From her second marriage to John V, she had the following children:
- Charles I (1534–1561), Prince of Anhalt-Zerbst
 married in 1557 princess Anna of Pomerania (1531-1592)
- Joachim Ernest (1536–1586), Prince of Anhalt
 married firstly in 1560 Countess Agnes of Barby (1540-1569)
 married secondly in 1571 Princess Eleanor of Württemberg (1552-1618)
- Marie (1538–1563)
 married in 1559 Count Albert X of Barby and Mühlingen (1534-1586), had Maria of Barby-Mühlingen (1563-1619), who married George III
- Bernhard VII (1540–1570)
 married in 1565 princess Clare of Brunswick-Lüneburg (1550-1598)
- Margaret (1541–1547)
- Elisabeth (1545–1574)
 married in 1570 Count Wolfgang II of Barby (1531-1615)

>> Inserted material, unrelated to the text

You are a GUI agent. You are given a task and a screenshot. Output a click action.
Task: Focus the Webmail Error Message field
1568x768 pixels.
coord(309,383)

== References and sources ==
- Johannes Voigt: Die Fürstin Margarethe von Anhalt, geborne Markgräfin von Brandenburg. Aus archivalischen Quellen, in: Schmidt´s Zeitschrift für Geschichtswissenschaft, vol. IV, 1845, p. 327-359.
- Dirk Schleinert: Die 2. Hochzeit Herzog Georgs I. von Pommern mit Margarete von Brandenburg im Januar 1530 in Berlin. Kommentierte Edition einer zeitgenössischen Beschreibung, in: Baltische Studien, NF 94, 2008, pp. 55–70.
- Dirk Schleinert: Georgia von Pommern (1531-1573). Studien zum Leben einer Fürstin des 16. Jahrhunderts, In: Jahrbuch für die Geschichte Mittel- und Ostdeutschlands, vol. 55, 2009, pp. 71–120.